W dobie transformacji technologicznej Goldenline chce być blisko ludzi i organizacji. Nad nowym modelem biznesowym i naszą platformą rozwoju zawodowego pracowaliśmy intensywnie przez ostatnie trzy miesiące. Zmiany wprowadzamy krok po kroku. Chcemy wspierać naszych użytkowników nie tylko w poszukiwaniu miejsca pracy, które da im satysfakcję, ale też dbać o nich podczas całej aktywności zawodowej. Ułatwimy i skrócimy dotarcie do wszystkiego, czego na tej drodze potrzebują – tłumaczy Kuropatwiński.

Co kryje się za tą wypowiedzią? Serwis przede wszystkim skupi się na pomocy przy znajdowaniu pracy, jak również pracowników. Nie chce walczyć o czas spędzony na stronie – użytkownicy mają wejść, załatwić to czego potrzebują i wyjść. Dlatego też nie ma (przynajmniej na razie) w planach rozwijania niezwykle kiedyś popularnych grup. Tę działkę wystarczająco zagospodarował już Facebook oraz LinkedIn, a próba walki z nimi jest porwaniem się z motyką już nawet nie na Słońce, ale na całą galaktykę.

Czym Goldenline chce przyciągnąć użytkowników?

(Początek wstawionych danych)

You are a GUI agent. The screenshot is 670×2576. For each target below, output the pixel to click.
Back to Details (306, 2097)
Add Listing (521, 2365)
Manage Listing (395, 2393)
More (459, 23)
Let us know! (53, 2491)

Serwis rozpoczął współpracę z Udemy, Software Development Academy, Wojciechem Herrą oraz CodersLab. Wszystkie te podmioty będą autorami szkoleń dla użytkowników Goldenline, którzy marzą o poszerzeniu swojej wiedzy lub nawet przekwalifikowaniu zawodowym. Co cieszy, lista partnerów nie jest jeszcze zamknięta więc jest spora szansa, że pojawią się treści związane z marketingiem, reklamą czy mediami społecznościowymi. Oczywiście część kursów będzie płatna, ale taka baza wiedzy może pomóc wielu osobom w poprowadzeniu swojej kariery zawodowej i zdobyciu nowych umiejętności.

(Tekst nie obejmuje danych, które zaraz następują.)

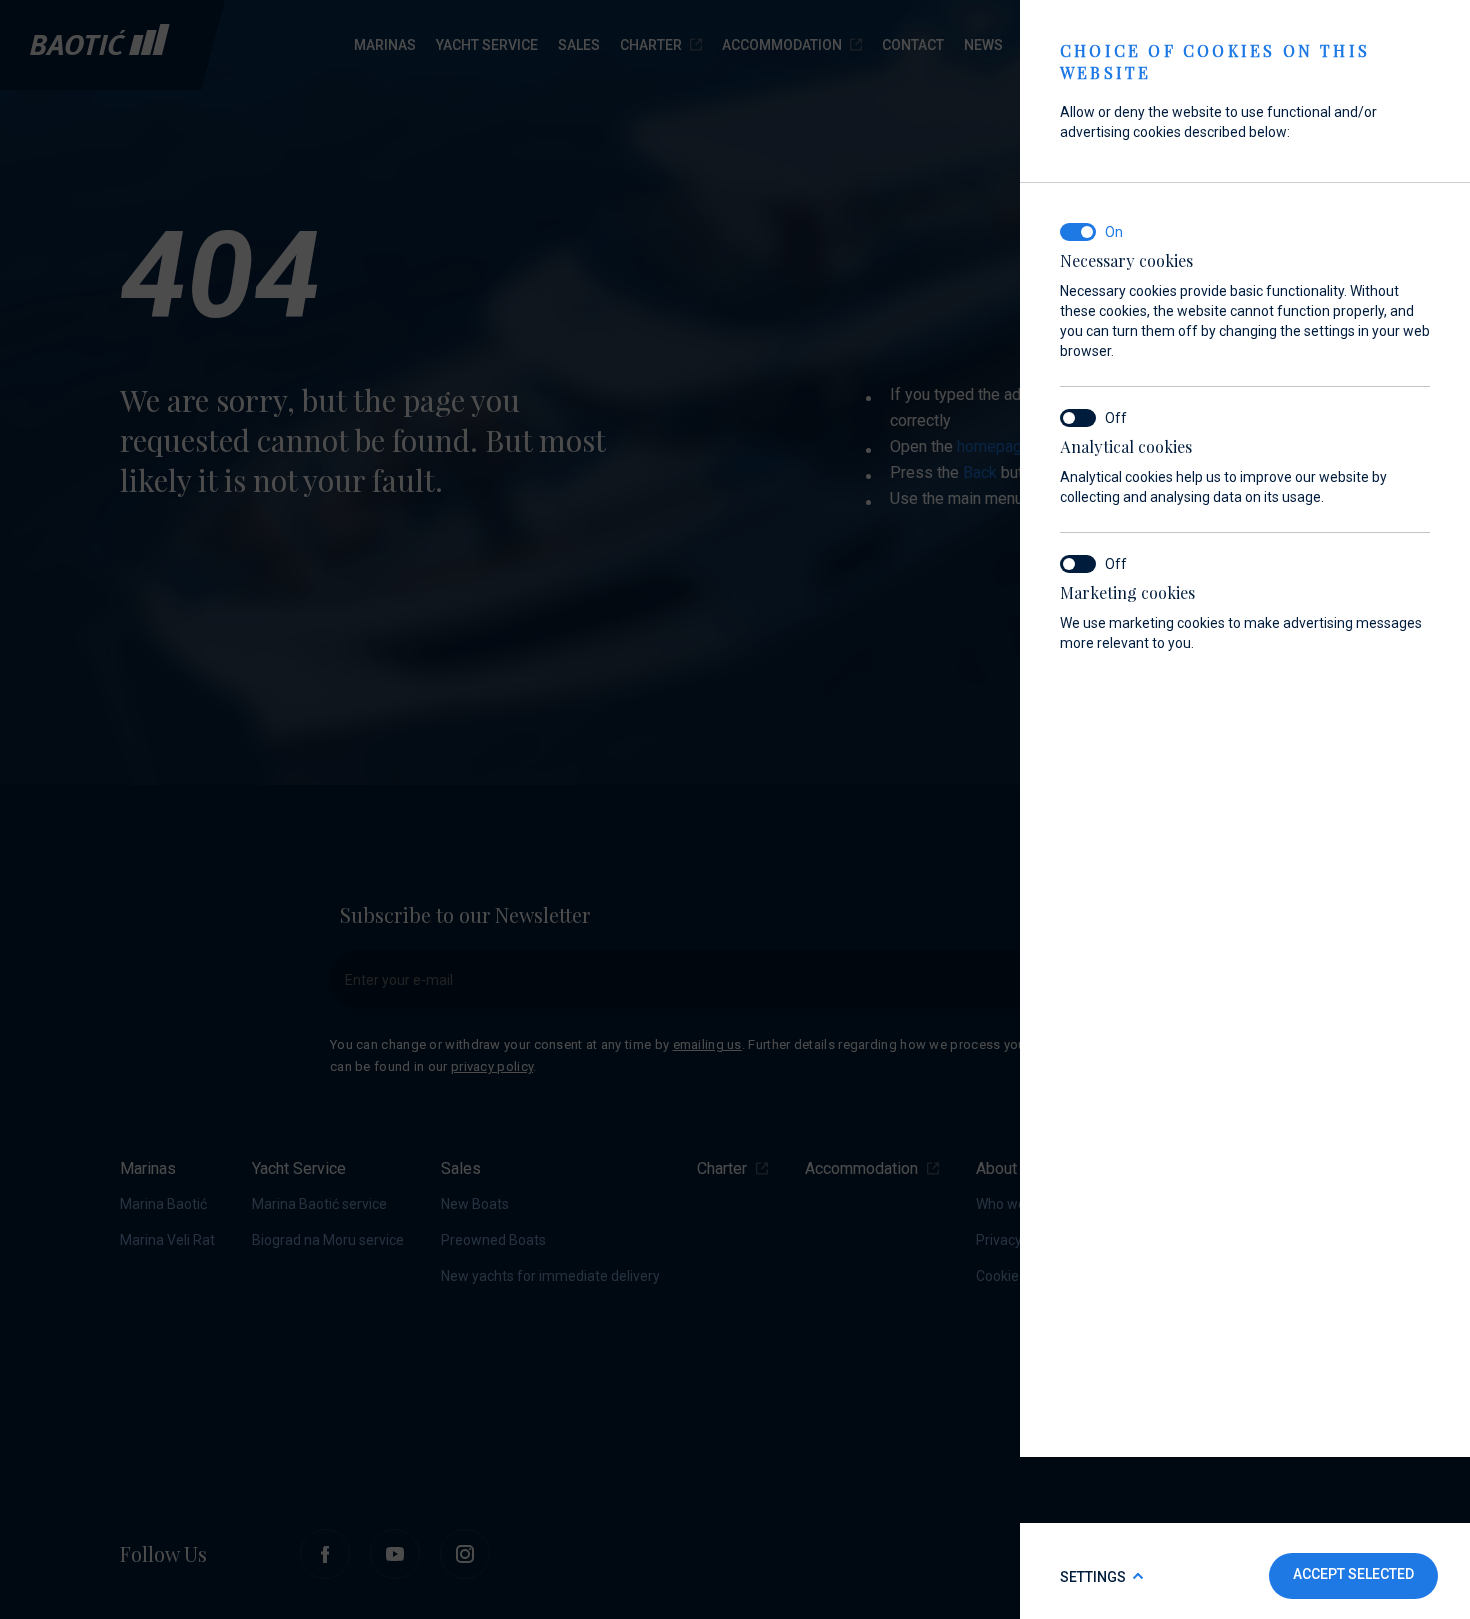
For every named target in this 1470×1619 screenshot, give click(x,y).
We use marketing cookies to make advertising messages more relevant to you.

Co ciekawe, w łączeniu pracodawców z pracownikami ma pomóc sztuczna inteligencja. Dzięki temu oferty powinny być lepiej dopasowane, a to poskutkuje oszczędnością czasu obu zainteresowanych grup. Goldenline planuje kolejne wdrożenia, jednak Tadeusz Kuropatwiński na śniadaniu prasowym nie chciał zdradzić szczegółów. Na czym zarabiać chce serwis? Głównie na narzędziach dla rekruterów, ale również na e-commerce.

Co przemawia za Goldenline?

Przede wszystkim fakt, że jest częścią Agory. Dzięki jej wsparciu, chociażby reklamowemu, serwis będzie miał stały dopływ nowych użytkowników. Goldenline planuje również odkurzyć starych użytkowników, którzy do serwisu długo nie zaglądali (takich jak ja).

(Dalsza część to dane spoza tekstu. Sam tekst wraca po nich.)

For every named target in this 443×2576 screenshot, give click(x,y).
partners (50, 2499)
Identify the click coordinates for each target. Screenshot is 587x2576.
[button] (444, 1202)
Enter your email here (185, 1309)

Prężnie działa blog kariera.goldenline.pl, na którym regularnie pojawiają się treści poradnikowe dla osób szukających pracy. Być może młodsze pokolenie marketerów nie pamięta, ale jeszcze 7-8 lat temu serwis miał bardzo silną pozycję w wyszukiwarce Google’a. Przy frazach będących imieniem i nazwiskiem w wynikach wyszukiwania wyżej pozycjonowany był profil na Goldenline niż na Facebooku czy LinkedIn. Czy uda się wykorzystać i odkurzyć ten potencjał? Zobaczymy.

Konkurencja jest duża, bo serwis musi konkurować między innymi również z Pracuj.pl. Wiele zależy od wsparcia Agory oraz rozwoju nowych usług, których nie ma konkurencja. Na teraz są to kursy od wyżej wspomnianych partnerów oraz AI, który ma usprawnić proces rekrutacji.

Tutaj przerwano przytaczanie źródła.